第二に、司法の重要性も強調したいと思います。皆様の中で何人の方が司法関係でいらっしゃるのかは存じません。私はインドネシアの司法当局と仕事をしたことがありますが、司法当局の職員にこの条約のことを知ってもらわない限り非常に困難です。条約の存在さえ知らない場合も多くあります。国家がすでにこの条約に法的に拘束されていることさえ知らないのです。知らなければどうして実行することができるでしょうか。また司法当局だけでなく、そこで働くこのような人々は大学から来ているため、出身母体でありそこで教育を受けている法科大学院へと戻っていきます。インドネシアにおける私共の戦略的グループの一つは法科大学院で、ワークショップを開催したことがあります。法科大学院の学生は皆法律家や専門家になりますが、国がこの条約を批准したことを知らなければどうしてその原則を知り、実行するでしょうか。
ですから私は今、法律を変えるならさらに進んで司法当局で働く人々の考え方も変えなければならないし、また社会全体の考え方も当然変えなければならないと心底考えております。考え方を変えなければ順応してしまうからです。司法当局がこの規則や正義を支持できると期待することができるとは思いません。なぜなら、国際的な人権や人間の尊厳、すべての国が合意した条約のほかに、真実や正義もまた憲法と国民に反映されるべきものだからです。私たちは皆国連のメンバーですので、国際的な人権に何とか近づいていかなければならないと思います。私たちはまだそこに到達していない可能性があります。インドネシアもまだです。
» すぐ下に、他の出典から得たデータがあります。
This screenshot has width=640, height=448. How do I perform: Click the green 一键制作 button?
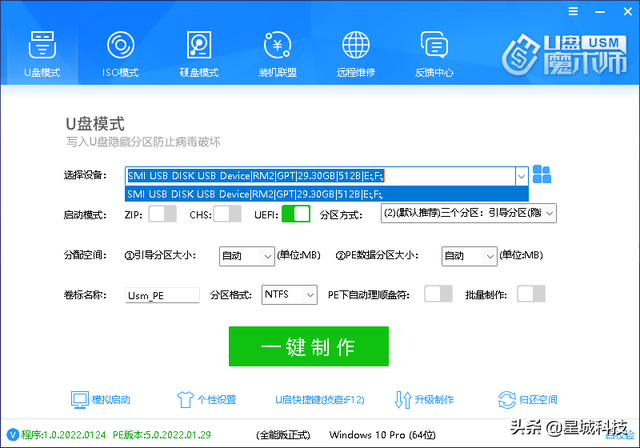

ここには憲法の専門家、国際法の専門家、児童法の専門家、刑法の専門家、そして社会保障法の専門家がいらっしゃいます。そろそろ締めくくらなければなりませんが、私が強調したいのは、あらゆる場所で手を携えて仕事をしなければいけないということです。対話を築き、非難しあったり、相手のせいにしたりするのを止めなければなりません。責任を擦り付け合うと、一緒に座って腹を割って話し合うことが出来なくなることが多いのですが、実際にはそうしてしまうことがどれだけ多いことでしょう。これが契機となって、あらゆる専門家やすべての関係者の間で建設的な対話が進み、最善の方法が見つかることを心から願っております。
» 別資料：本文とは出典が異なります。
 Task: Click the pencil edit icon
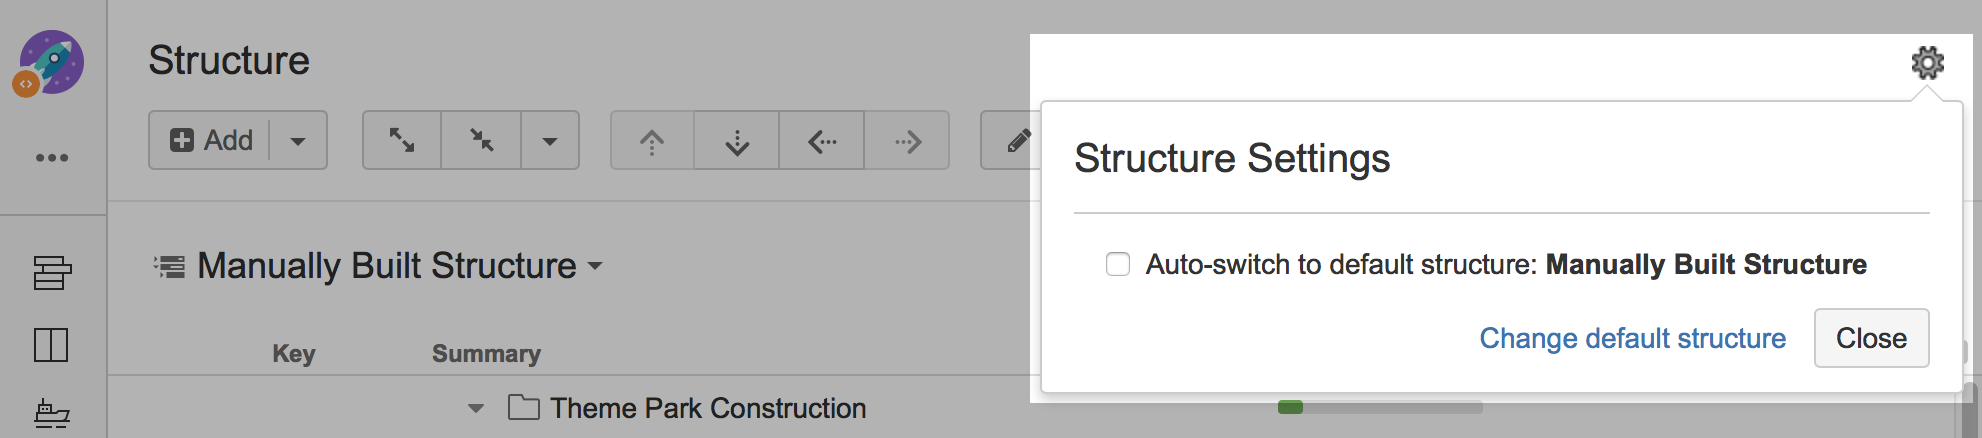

女性の人権のための性差別撤廃は、女性のためだけに行なうのではありません。一般的な平等と司法の平等は、年齢を問わず女性と男性のため、そして児童と高齢者のために行なわれます。私の母国ではまだ理解されていない場合も多く、ジェンダーとは女性のことだと考える人々も多いのですが、それはまったくの間違いです。性差別撤廃にしても司法の平等にしても、ただ単に平等だけを言うことは「2かける2は4」と言うのと同じであり、間違いです。男性と女性には違いがあります。私達は異なった扱いを受けていますから、ニーズも異なり、物の見方も異なり、行動も異なるのです。この点が、私達の取り組むべき課題です。法律家は、私達の未来、現在と未来を調整するための手助けをする人々なのです。
ご静聴いただき有難うございました。